Он вышел и, вернувшись, принес все, о чем говорил, из санок. Как человек привычный к этому делу, он подсел в кружок и совершенно сельским наречием, с разными прибаутками, потчевал пряничными петушками, раздаривал самым пригоженьким ленты, пуговицы на сарафаны, сережки со стеклами и тому подобные безделки, наливал парням водку и даже уговорил некоторых молодиц прихлебнуть сладкой наливки. Беседа зашумела как улей, глаза засверкали у молодцов, вольные выражения срывались с губ, и, слушая россказни незнакомца, нашептываемые им на ухо, красные девушки смеялись и уж гораздо ласковее, хотя исподлобья поглядывали на своих соседей. Чтобы довершить суматоху, он подошел к светцу, в котором воткнутая лучина роняла огарки свои в старую сковороду, стал поправлять ее и потушил, будто не нарочно. Минут десять возился он в темноте, вздувая огонь, и в это время звуки многих нескромных поцелуев раздавались кругом между всеобщим смехом. Когда вспыхнула опять лучина, все уже скромно сидели по местам; но незнакомец лукаво показал мне на румяные щеки красавиц. Скоро оказались тлетворные следствия его присутствия. Охмелевшие крестьяне стали спорить и ссориться между собою; крестьянки завистливым глазом смотрели на подруг, которым достались лучшие безделицы. Многие парни, в порыве ревности, упрекали своих любезных, что они чересчур ласково обходились с незнакомым гостем; некоторые мужья грозили уже своим половинам, что они докажут кулаком любовь свою за их перемигивания с другими; даже ребятишки на полатях дрались за орехи.
Сложив руки на груди, стоял чудный незнакомец у стенки и с довольною, но ироническою улыбкой смотрел на следы своих проказ.
– Вот люди! – сказал он мне тихо… но в двух этих словах было многое.
Я понял, что он хотел выразить: как в городах и селах, во всех состояниях и возрастах подобны пороки людские; они равняют бедных и богатых глупостью; различны погремушки, за которыми кидаются они, но ребячество одинаково.
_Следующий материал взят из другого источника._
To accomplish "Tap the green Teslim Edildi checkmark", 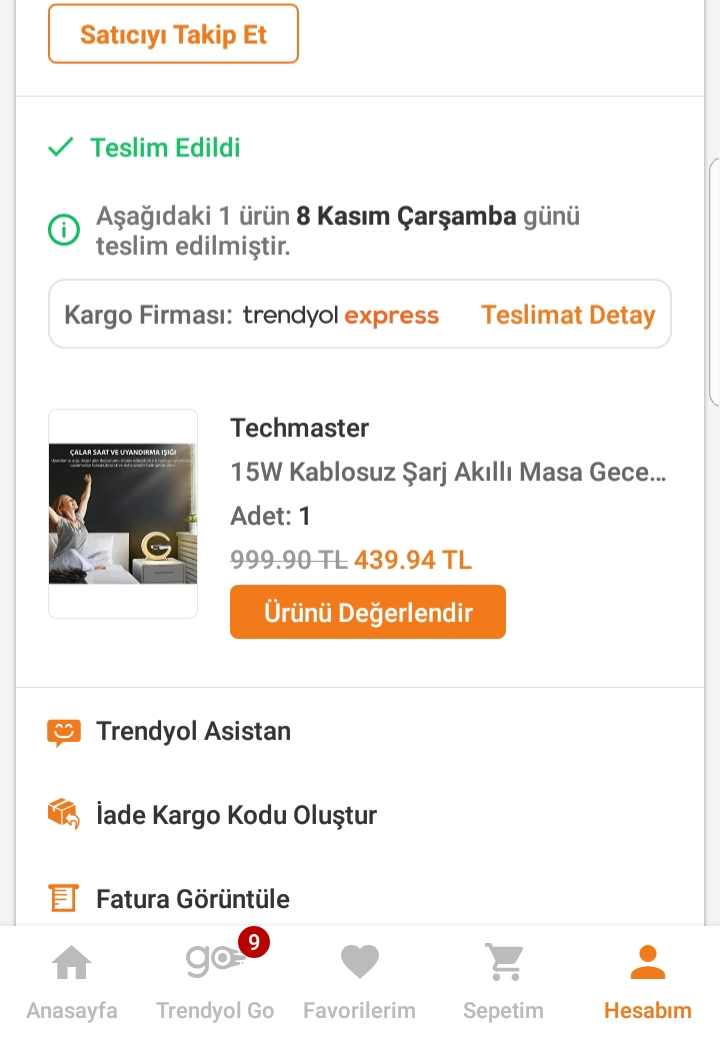I will tap(61, 148).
То, по крайней мере, высказывал насмешливый взор и тон речей; так, по крайней мере, мне казалось.
Но мне скоро наскучил разговор этого безнравственного существа, и песни, и сельские игры; мысли пошли опять привычной стезей. Опершись рукою о стол, хмурен и рассеян, отвечал я на вопросы, глядел на окружающее, и невольный ропот вырывался из сердца, будто пресыщенного полынью. Незнакомец, взглянув на свои часы, сказал мне:
– Уж скоро десять часов.
Я был очень рад тому; я жаждал тишины и уединения.
В это время один из молодцов, с рыжими усами и открытого лица, вероятно, осмелевший после дарового ерофеича, подошел ко мне с поклоном.
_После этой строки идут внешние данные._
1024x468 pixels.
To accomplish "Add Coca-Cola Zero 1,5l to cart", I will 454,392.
– Что я тебя спрошаю, барин, – сказал он, – есть ли в тебе молодецкая отвага?
Я улыбнулся, взглянув на него: такой вопрос удивил меня очень.
– Когда бы кто-нибудь поумнее тебя сделал мне подобный вопрос, – отвечал я, – он бы унес ответ на боках своих.
– И, батюшка сударь, – возразил он, – будто я сомневаюсь, что ты с широкими своими плечами на дюжину пойдешь, не засучив рукавов; такая удаль в каждом русском молодце не диковинка. Дело не об людях, барин; я хотел бы знать, не боишься ли ты колдунов и чертовщины?
Смешно бы было разуверять его; напрасно уверять в моем неверии ко всему этому.
– Чертей я боюсь еще менее, чем людей! – был мой ответ.